- [Record set]:
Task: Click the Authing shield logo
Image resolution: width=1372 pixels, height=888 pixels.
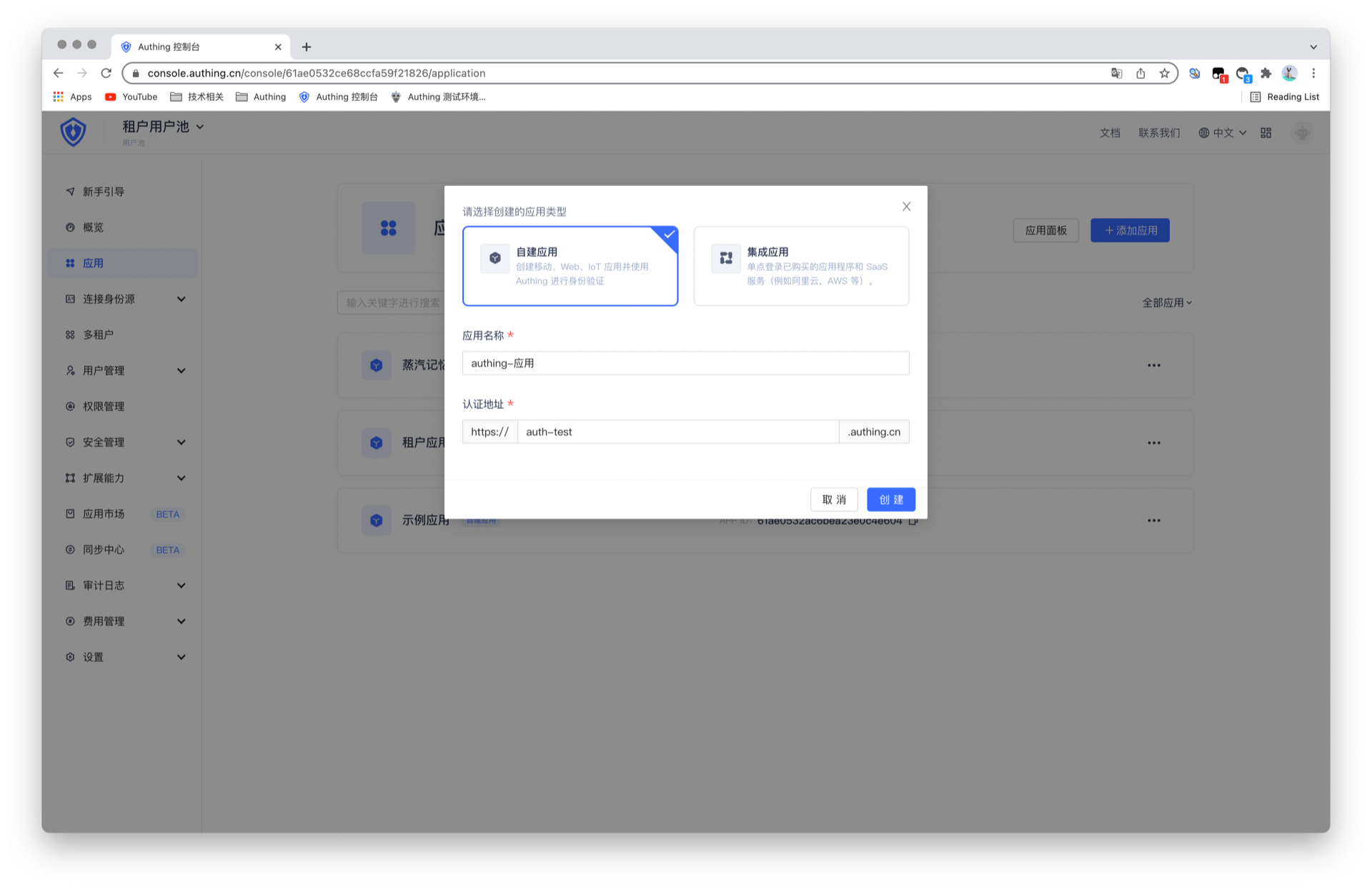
...
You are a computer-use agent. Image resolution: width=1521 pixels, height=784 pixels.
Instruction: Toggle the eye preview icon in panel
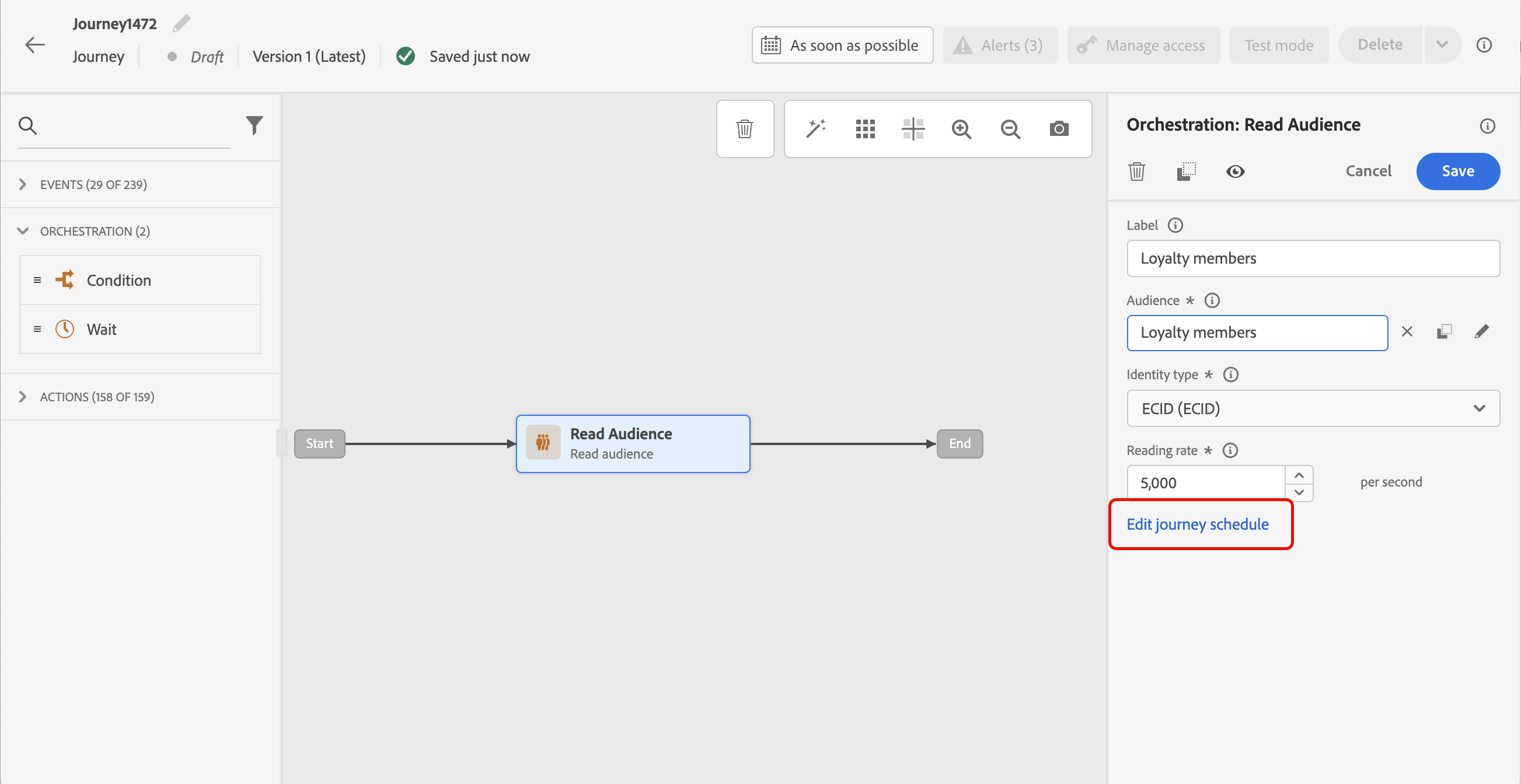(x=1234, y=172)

- [Exercise]:
Report all lines of the material that contain the word "height".

- [Exercise result]:
Image resolution: width=1372 pixels, height=888 pixels.
You are a computer-use agent. Image resolution: width=1521 pixels, height=784 pixels.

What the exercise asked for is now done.